Work to do ::
Copy every line of the entries below that contains the string "field".

Entries for locating words and elements:
★ ★ ★ ★ ★ ★ ★

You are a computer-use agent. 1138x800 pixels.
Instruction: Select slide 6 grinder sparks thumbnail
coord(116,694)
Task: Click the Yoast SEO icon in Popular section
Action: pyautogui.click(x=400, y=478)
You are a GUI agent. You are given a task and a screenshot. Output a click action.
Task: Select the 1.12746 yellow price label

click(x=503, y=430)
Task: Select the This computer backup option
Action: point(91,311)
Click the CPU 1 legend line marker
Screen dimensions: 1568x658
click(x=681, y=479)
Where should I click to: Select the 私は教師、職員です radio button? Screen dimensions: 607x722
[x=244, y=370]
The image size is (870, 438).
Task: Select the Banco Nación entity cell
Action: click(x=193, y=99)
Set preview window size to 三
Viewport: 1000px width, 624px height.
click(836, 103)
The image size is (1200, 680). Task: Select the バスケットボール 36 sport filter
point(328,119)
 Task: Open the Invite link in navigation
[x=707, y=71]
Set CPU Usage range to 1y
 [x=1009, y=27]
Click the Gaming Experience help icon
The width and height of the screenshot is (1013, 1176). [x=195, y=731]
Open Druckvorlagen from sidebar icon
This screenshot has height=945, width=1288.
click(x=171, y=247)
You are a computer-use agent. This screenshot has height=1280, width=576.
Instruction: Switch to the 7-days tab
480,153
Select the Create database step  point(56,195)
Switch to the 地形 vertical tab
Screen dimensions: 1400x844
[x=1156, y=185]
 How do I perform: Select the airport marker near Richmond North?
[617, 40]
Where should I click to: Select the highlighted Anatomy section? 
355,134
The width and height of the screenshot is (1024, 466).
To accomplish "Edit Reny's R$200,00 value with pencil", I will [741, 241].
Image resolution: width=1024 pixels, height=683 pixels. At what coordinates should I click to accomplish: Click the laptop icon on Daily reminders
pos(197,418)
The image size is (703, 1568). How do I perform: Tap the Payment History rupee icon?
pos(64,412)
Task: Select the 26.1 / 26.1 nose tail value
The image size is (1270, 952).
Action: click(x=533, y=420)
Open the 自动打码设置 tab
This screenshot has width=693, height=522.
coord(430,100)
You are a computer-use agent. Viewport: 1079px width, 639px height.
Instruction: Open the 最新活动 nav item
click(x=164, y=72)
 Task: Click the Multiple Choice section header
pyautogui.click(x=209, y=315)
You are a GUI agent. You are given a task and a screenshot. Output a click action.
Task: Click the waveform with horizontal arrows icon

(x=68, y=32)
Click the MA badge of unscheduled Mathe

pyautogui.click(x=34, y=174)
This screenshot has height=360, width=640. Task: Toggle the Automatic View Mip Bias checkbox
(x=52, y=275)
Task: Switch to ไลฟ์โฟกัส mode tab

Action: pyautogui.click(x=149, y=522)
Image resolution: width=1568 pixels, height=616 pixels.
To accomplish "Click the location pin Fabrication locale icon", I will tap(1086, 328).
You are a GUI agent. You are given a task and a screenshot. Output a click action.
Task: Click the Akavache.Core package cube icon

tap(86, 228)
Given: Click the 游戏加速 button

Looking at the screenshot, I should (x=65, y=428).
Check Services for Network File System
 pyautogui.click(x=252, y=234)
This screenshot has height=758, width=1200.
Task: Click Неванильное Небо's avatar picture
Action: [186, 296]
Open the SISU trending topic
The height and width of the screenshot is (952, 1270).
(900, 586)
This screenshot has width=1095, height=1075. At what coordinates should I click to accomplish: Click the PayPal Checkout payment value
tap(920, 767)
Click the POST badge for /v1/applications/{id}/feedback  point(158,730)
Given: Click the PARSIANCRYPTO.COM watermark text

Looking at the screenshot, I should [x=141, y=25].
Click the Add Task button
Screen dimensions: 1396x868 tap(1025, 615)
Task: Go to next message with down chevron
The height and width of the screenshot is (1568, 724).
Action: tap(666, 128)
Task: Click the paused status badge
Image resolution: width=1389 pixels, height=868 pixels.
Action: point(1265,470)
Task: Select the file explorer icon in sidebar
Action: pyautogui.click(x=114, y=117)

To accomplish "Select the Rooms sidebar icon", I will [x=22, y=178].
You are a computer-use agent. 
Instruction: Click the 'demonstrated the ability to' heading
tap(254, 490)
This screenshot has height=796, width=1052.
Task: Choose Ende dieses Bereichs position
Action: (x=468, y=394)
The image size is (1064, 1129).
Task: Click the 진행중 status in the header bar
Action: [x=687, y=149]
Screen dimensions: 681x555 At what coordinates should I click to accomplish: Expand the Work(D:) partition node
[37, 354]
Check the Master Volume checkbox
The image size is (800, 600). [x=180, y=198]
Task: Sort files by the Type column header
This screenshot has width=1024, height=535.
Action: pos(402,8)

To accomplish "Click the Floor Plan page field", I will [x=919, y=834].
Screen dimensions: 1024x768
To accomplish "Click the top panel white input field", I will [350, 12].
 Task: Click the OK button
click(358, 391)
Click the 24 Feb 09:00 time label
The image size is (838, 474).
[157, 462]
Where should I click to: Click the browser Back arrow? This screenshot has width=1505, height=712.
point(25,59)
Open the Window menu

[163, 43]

★ ★ ★ ★ ★ ★ ★

Finished answer ::
To accomplish "Click the Floor Plan page field", I will [x=919, y=834].
To accomplish "Click the top panel white input field", I will [350, 12].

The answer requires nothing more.